* _Document section_:
****************
Finland's tradition of local self-government, which predates the arrival of Christianity in the country, was placed on a more modern footing in the nineteenth century when local functions were taken from the church, and communities became responsible for education and health matters. Universal suffrage was introduced in local government in 1917, and the Constitution Act of 1919 states in Article 51 that "the administration of the municipalities shall be based on the principle of self-government by the citizens, as provided in specific laws." How local selfgovernment is practiced in the country's urban and rural municipalities (numbering 94 and 367, respectively, in 1988) is specified by the Local Government Act of 1976.
The governing body in a municipality is the municipal council, the members of which, ranging in number from seventeen to eighty-five, are elected by universal suffrage for four-year terms. Elections are held in October, and the proportional representation list system is used. Any Finnish citizen legally resident in the municipality and at least eighteen years old by the year in which the election is held can vote. Since 1976, citizens of Sweden, Norway, Denmark, and Iceland who have been legal residents of Finland for at least two years may also vote. Voter turnout has generally been somewhat lower than in national elections. In the 1988 local elections, for example, only 70 percent of those eligible--about five to ten percent less than in national elections--voted.
Finnish citizens have an obligation to serve in elective local government posts, which has meant that most elected officials are laymen. The 1976 law provides for financial compensation and pension rights for those citizens elected to local positions.
****************
* _Supplied entries_:
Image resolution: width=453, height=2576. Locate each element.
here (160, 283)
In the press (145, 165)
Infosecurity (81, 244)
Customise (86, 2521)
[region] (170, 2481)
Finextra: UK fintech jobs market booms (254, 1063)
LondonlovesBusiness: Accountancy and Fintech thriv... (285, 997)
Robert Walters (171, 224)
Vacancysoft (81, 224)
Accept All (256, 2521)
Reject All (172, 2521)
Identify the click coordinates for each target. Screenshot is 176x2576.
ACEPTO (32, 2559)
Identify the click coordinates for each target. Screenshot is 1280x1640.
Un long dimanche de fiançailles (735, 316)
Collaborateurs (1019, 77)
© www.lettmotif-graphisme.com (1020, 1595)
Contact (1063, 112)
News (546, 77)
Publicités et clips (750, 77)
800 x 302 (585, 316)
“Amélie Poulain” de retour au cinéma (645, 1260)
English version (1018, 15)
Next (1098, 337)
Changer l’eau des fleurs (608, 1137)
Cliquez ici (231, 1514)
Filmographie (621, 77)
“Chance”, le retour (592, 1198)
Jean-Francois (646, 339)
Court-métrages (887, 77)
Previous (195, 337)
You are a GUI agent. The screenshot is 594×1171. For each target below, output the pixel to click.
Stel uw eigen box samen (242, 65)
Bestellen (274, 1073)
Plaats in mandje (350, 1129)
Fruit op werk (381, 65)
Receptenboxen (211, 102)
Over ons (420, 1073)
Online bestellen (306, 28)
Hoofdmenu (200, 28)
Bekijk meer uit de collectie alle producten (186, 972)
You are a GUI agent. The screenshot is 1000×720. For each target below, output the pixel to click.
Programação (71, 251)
****************
* _Problems and tasks_:
1) Answer these about the passage on Finnish local government, drawing each answer from the passage itself:
(a) In what year was universal suffrage introduced in local government?
(b) In which month are municipal council elections held?
(c) What does the 1976 law provide for citizens elected to local positions?
2) Copy the passage on Finnish local government word for word, from "Finnish citizens have" up to and including "to local positions.".

* _Solutions_:
1)
(a) 1917
(b) October
(c) Financial compensation and pension rights

2)
Finnish citizens have an obligation to serve in elective local government posts, which has meant that most elected officials are laymen. The 1976 law provides for financial compensation and pension rights for those citizens elected to local positions.